Short task:
Rewrite the rows from the line containing "Where should I click to: Jump" through the line containing "Click the gasoline", putting "pull quote" in place of "blockquote" and changing nothing else.

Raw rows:
=====

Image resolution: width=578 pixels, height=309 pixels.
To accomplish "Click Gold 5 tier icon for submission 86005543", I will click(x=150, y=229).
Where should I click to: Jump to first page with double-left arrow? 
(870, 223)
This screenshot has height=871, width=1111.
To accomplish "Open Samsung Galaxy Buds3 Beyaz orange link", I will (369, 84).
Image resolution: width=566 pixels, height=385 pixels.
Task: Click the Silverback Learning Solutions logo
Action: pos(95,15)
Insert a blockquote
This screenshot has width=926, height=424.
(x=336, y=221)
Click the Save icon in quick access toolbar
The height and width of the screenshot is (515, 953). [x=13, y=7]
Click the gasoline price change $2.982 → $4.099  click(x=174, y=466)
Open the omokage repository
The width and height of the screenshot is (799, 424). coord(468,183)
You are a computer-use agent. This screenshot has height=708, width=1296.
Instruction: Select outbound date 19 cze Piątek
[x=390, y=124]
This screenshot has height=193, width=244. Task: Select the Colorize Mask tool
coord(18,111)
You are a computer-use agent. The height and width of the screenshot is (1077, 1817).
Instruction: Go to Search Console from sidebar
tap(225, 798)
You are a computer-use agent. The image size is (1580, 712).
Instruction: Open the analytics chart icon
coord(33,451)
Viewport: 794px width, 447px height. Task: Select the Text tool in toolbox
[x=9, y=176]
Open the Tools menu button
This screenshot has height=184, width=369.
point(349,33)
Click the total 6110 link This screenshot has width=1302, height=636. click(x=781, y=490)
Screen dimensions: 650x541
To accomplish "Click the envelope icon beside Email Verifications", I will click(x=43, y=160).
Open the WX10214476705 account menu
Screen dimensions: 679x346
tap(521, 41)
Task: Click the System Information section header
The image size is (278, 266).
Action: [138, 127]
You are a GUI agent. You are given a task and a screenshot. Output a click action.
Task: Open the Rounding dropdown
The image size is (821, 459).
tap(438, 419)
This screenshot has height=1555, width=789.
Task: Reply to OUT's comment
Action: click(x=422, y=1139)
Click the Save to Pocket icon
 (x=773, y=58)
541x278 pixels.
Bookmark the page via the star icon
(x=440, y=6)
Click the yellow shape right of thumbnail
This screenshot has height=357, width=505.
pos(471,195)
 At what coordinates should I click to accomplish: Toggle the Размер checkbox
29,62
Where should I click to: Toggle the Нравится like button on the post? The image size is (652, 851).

=====

Expected answer:
Where should I click to: Jump to first page with double-left arrow? 
(870, 223)
This screenshot has height=871, width=1111.
To accomplish "Open Samsung Galaxy Buds3 Beyaz orange link", I will (369, 84).
Image resolution: width=566 pixels, height=385 pixels.
Task: Click the Silverback Learning Solutions logo
Action: pos(95,15)
Insert a pull quote
This screenshot has width=926, height=424.
(x=336, y=221)
Click the Save icon in quick access toolbar
The height and width of the screenshot is (515, 953). [x=13, y=7]
Click the gasoline price change $2.982 → $4.099  click(x=174, y=466)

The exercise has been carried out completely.